Cholesteatomas of the middle ear are frequently aggressive and produce bone destruction. Stimulation of the surrounding inflammatory tissue and autocrine mechanisms could be responsible for the keratinocytic dysregulation of cholesteatomas, as well as for abnormal proliferation patterns. The proliferative capacity of human cholesteatoma of the middle ear was studied through the kinetics of the epithelial cells of cholesteatomas and external ear canal. The APAAP method was used to study the monoclonal antibody MIB-1, which recognizes an antigen of cells in the division phase. Biopsies taken from the outer ear canal (n = 7) revealed an MIB-1 level (the ratio of MIB-1 positive cells to all cells) of 7.6% +/- 2.2%. Cholesteatoma samples (n = 13) showed an MIB-1 level of 17.4% +/- 8.9%, and heterogeneity of the proliferative areas. Epithelial invaginations into the surrounding stroma were characterized by intense mitotic activity.
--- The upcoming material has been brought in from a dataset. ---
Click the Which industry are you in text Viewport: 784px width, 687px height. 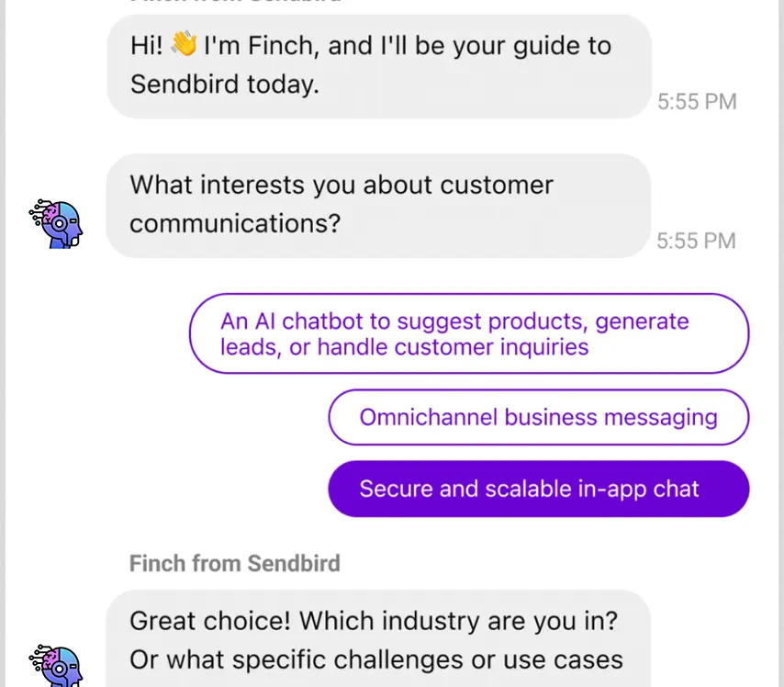[x=459, y=620]
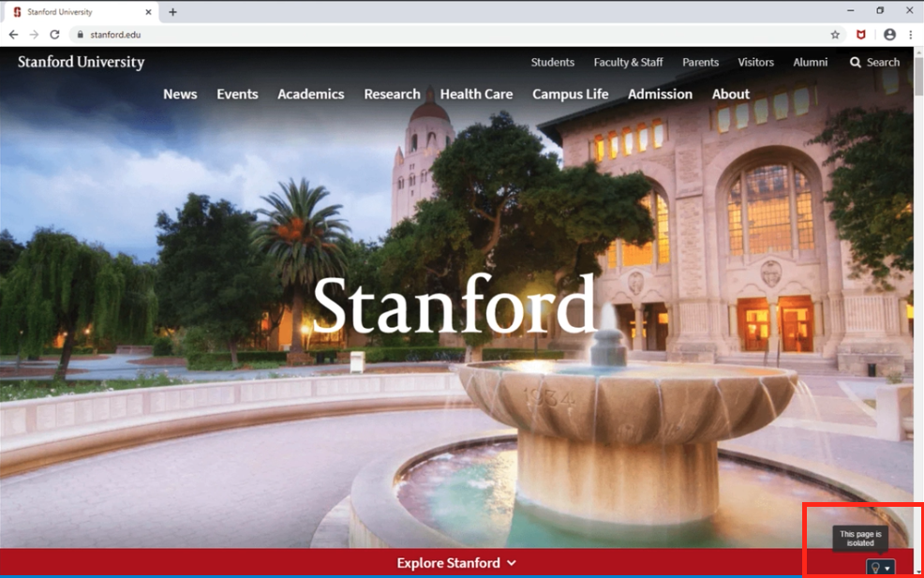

The results confirmed a statistically significant increase in keratinocytes in the cholesteatomas, with an MIB-1 level 2.3 times higher than that of meatal keratinocytes. PCNA, a nuclear proliferation antigen which expresses the growth phase of cells in normal and tumoral tissue, was determined in 15 biopsies of meatal skin and 7 specimens of cholesteatoma in the phase of infection and 8 non-infection. Although the number of proliferative cells changed depending on the site of the cholesteatorna, the amount of PCNA-positive cells was significantly higher in the cholesteatoma (2.5-15, mean 9.3) than in normal skin (1-2.8, mean 1.5) (p < 0.001). Finally, AgNOR (argyrophyllic nucleolar organizer regions), which express proliferative activity, were determined in 12 specimens of meatal skin and in 19 acquired and 2 congenital cholesteatomas. A mean of 3.71 AgNOR dots were counted in the cholesteatomas and 1.54 dots in meatal skin specimens. The immunohistological study with three different markers expressing cellular proliferative capacity showed hyperproliferation associated with keratinocyte dysregulation in cholesteatoma samples, which could explain the clinically aggressive and destructive behavior of these lesions.